INISIATIF pembangunan dapur Satuan Pelayanan Pemenuhan Gizi (SPPG) di Desa Bulukerto, Kecamatan Bumiaji, Kota Batu, tengah bergulir cepat. Tiga lokasi baru untuk dapur SPPG telah diusulkan—menambah tiga lokasi sebelumnya yang telah lebih dahulu diajukan. Namun, kemajuan ini diwarnai tantangan komunikasi lintas kelembagaan yang memunculkan kekhawatiran terkait tata kelola dan kesinambungan program.
Menariknya, ketiga usulan baru ini bukan berasal dari Pemerintah Kota Batu, melainkan didorong langsung oleh yayasan dari luar daerah. Suhermawan, Kepala Desa Bulukerto, mengonfirmasi bahwa pihaknya tidak menerima pemberitahuan resmi dari Pemkot Batu
Ketiga titik tersebut memiliki karakteristik kepemilikan aset yang beragam. Lokasi pertama memanfaatkan aset pribadi milik warga di RT 02 RW 01, lokasi kedua berada di lahan milik sebuah yayasan di RT 01 RW 04, sementara lokasi ketiga berdekatan dengan Kantor Desa Bulukerto dan merupakan aset desa.
Jika ditambah satu titik lagi yang berada di depan Hotel Purnama, total ada empat SPPG yang menjangkau wilayah Bulukerto. Kondisi ini menjadi refleksi penting: meskipun program gizi sangat diperlukan dan disambut baik, pelaksanaan tanpa koordinasi antarlembaga pemerintah dan desa bisa menjadi pedang bermata dua—meningkatkan risiko tumpang tindih program, legalitas lemah, hingga berpotensi konflik aset.

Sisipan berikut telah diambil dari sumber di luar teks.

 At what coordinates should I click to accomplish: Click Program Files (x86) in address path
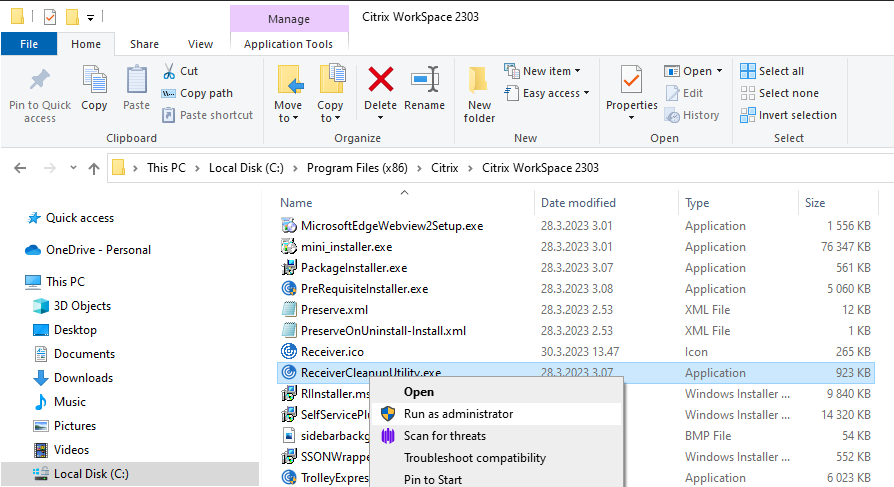click(x=357, y=168)
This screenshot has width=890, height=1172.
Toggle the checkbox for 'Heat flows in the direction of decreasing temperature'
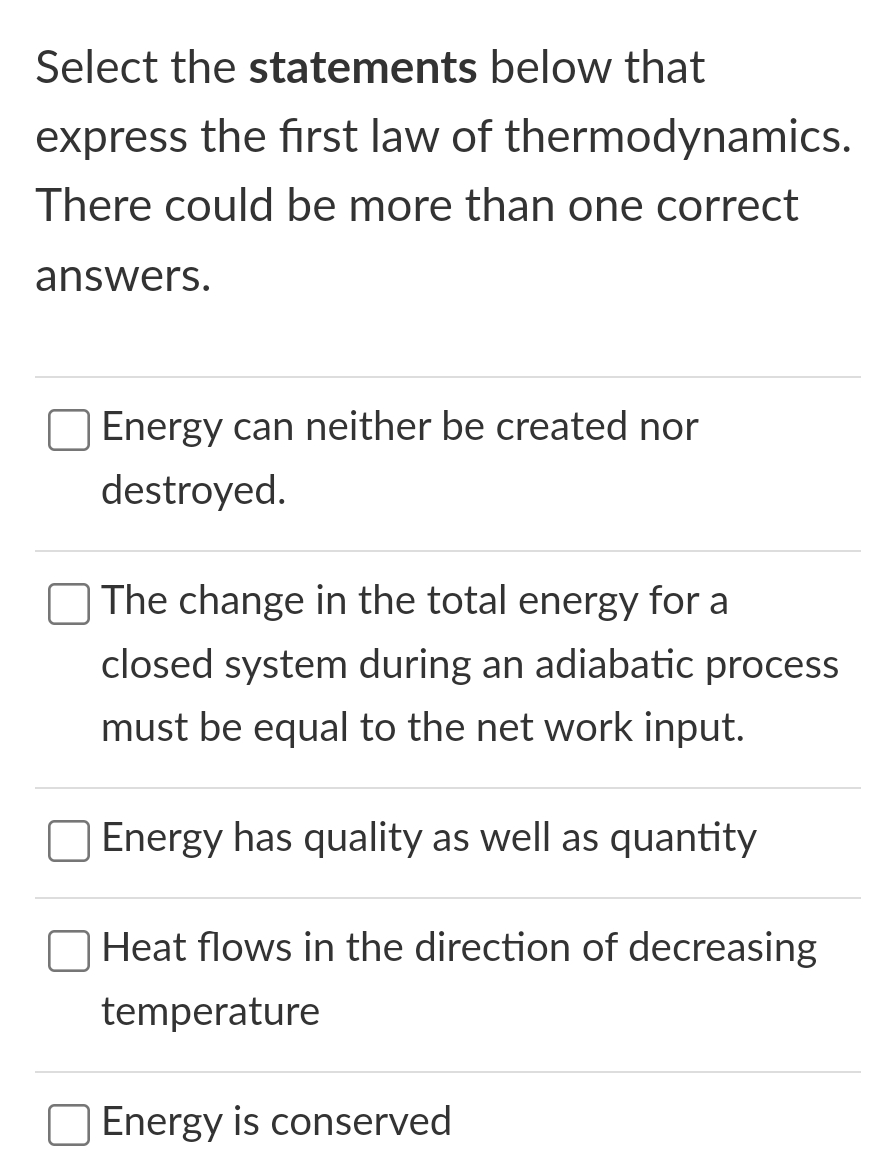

Inilah yang kemudian menjadi sorotan Dinas Pemberdayaan Masyarakat dan Desa (DPMD). Melalui program kunjungan pembelajaran pengembangan desa, DPMD berupaya mengedepankan dialog dan replikasi praktik pembangunan yang terstruktur dan inklusif. Dapur SPPG sebagai intervensi gizi seharusnya tidak hanya berbasis kemauan lembaga filantropi, tetapi harus ditopang sinergi antarlevel pemerintahan dan partisipasi warga desa.
DPMD menekankan pentingnya prinsip bottom-up, di mana pembangunan berakar dari kebutuhan riil masyarakat desa, dengan dukungan penguatan kelembagaan dan koordinasi lintas pihak.